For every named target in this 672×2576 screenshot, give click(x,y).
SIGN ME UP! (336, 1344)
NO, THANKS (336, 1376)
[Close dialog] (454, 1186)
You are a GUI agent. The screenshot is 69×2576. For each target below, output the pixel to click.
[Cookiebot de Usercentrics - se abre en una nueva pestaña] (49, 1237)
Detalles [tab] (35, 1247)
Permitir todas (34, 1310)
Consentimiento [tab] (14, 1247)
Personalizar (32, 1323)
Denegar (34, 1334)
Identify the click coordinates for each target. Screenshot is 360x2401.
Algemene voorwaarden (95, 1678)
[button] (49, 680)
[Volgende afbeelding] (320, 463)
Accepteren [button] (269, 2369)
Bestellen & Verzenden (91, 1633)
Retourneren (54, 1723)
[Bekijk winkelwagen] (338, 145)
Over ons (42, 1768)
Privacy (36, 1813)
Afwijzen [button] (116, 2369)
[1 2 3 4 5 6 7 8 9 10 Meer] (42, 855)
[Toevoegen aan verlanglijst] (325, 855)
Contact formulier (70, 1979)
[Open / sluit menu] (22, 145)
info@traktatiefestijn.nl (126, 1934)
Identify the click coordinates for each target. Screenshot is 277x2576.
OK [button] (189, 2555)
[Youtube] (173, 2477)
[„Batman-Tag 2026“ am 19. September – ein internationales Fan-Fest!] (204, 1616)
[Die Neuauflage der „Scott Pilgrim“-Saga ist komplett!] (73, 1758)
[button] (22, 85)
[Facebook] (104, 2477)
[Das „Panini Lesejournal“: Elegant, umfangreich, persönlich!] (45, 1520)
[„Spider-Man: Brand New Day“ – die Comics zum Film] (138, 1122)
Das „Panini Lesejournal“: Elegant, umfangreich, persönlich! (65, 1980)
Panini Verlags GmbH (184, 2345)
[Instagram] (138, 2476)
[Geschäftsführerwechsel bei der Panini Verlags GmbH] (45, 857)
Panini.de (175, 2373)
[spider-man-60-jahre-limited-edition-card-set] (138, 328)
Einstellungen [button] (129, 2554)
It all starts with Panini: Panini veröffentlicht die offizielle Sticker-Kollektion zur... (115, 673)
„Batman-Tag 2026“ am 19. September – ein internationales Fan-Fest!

======

### What you need to do
Everything from the line with "[button] (49, 680)" through the line with "[1 2 3 4 5 6 7 8 9 10 Meer] (42, 855)" in the listing above must be retyped exactly, with nothing added.

### Reply
[button] (49, 680)
[Volgende afbeelding] (320, 463)
Accepteren [button] (269, 2369)
Bestellen & Verzenden (91, 1633)
Retourneren (54, 1723)
[Bekijk winkelwagen] (338, 145)
Over ons (42, 1768)
Privacy (36, 1813)
Afwijzen [button] (116, 2369)
[1 2 3 4 5 6 7 8 9 10 Meer] (42, 855)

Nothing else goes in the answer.